From Storied Mind – Recover Life from Depression – by John Folk-Williams
The first session I ever had with a psychiatrist proved to me that I could achieve a real change in psychotherapy. While in college, I had been immobilized by panic attacks and was desperate to get help. I spent three hours with a psychiatrist deeply engaged in the confusing mass of experiences I needed to unravel.
After listening for a while with great empathy and attentiveness, he interrupted and suggested a connection between two parts of my life I had kept completely separate. I felt instantly, profoundly, that he had hit it just right. Something shifted and opened up inside, and I knew exactly what had stirred the panic attacks. I felt deeply relieved and was soon able to resume my life.
[Here is a list of other effective tools.]
I think the power of descriptions and explanations, whether or not they
get at the fullness of the inner experience of change, is that they can give me important tools to manage problems.
Cognitive therapy, for example, has given me many effective tools for keeping myself from being overrun by obsessive negative thinking.

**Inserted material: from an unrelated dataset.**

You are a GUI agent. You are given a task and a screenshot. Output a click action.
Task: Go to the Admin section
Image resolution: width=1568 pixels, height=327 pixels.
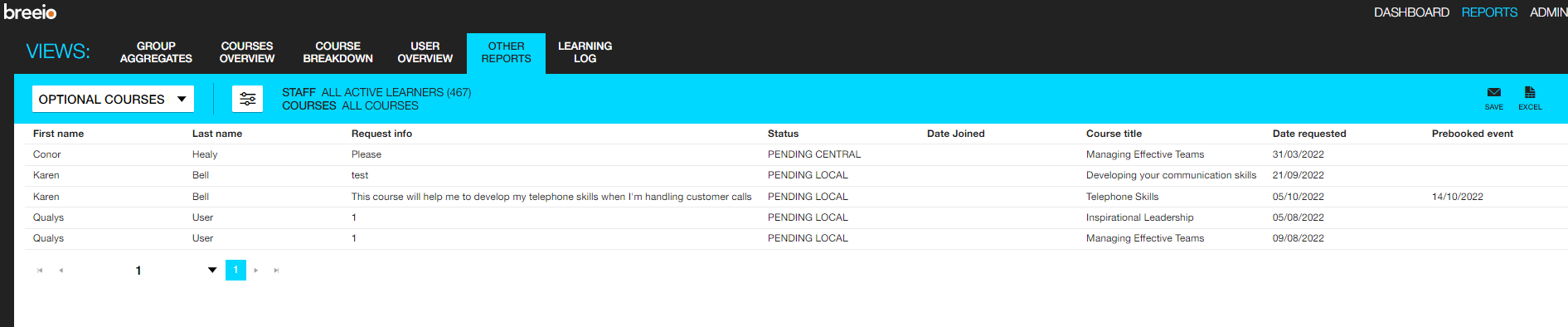[1548, 12]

Mindfulness meditation in many forms has helped me gain distance and perspective from the flood of feelings and thoughts that depression can trigger.
Learning to accept rather than avoid difficult feelings has helped me expand the range of experience I can handle in everyday life.

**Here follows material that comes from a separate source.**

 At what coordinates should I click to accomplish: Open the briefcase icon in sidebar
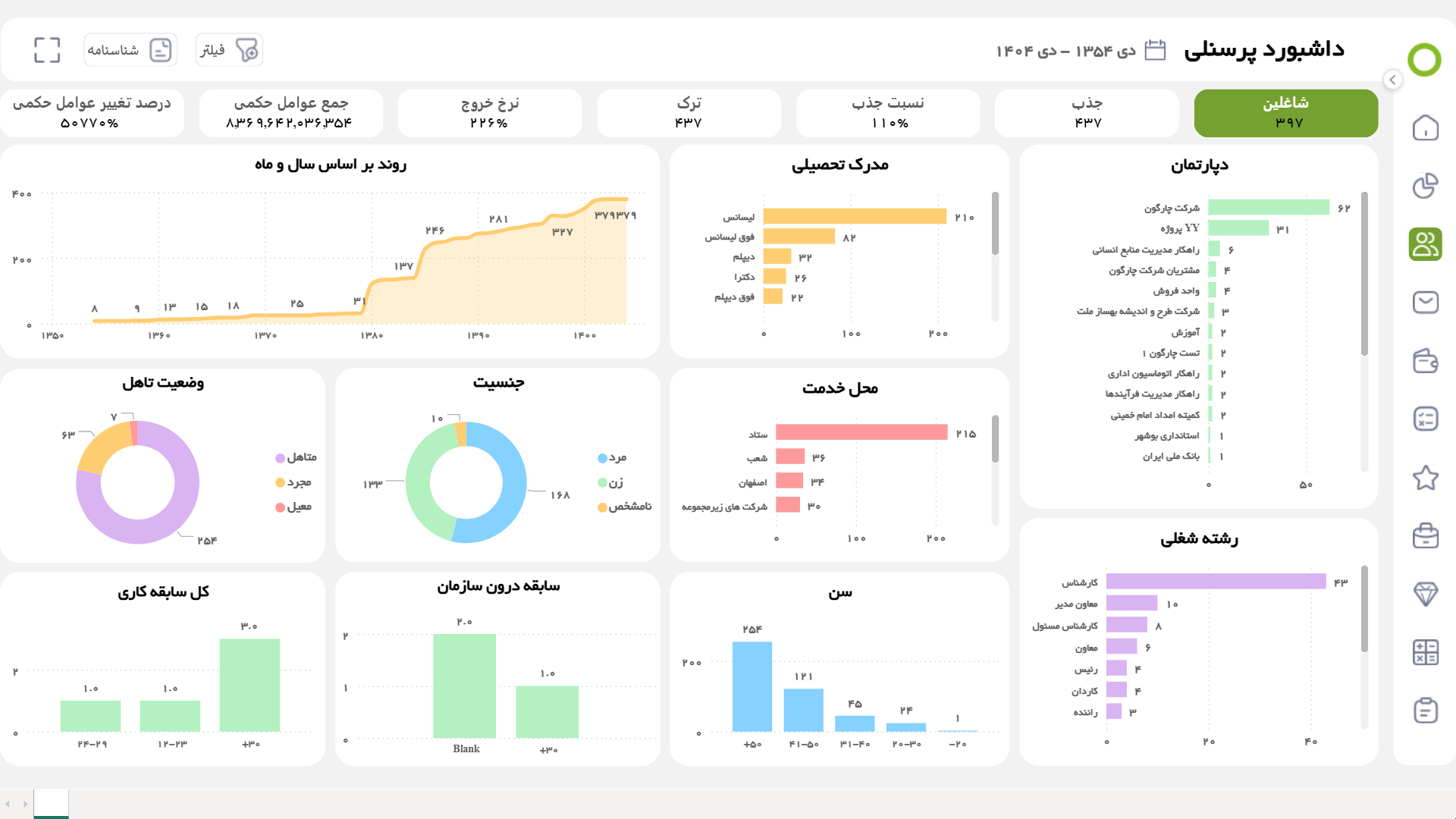point(1425,535)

Opening up through writing about depression has kept my recovery on track and helped me explore my life from many new perspectives.
These and a dozen other methods I could name help me cope with depression whenever it threatens to take control. They are tools that I have learned to use. I have usually gotten initial guidance in understanding what they are and how they can work from a therapist, and a great many therapy sessions are valuable because they give me such tools.
There are other types of therapy sessions in which deeper change occurs, and these seem to require the presence of a therapist for much more than teaching new skills. It’s in those sessions that the words and theories about thinking, avoidance, feelings and patterns fall a little short.
I like what John has written because it resonates with my experiences in coming out of the black box of depression.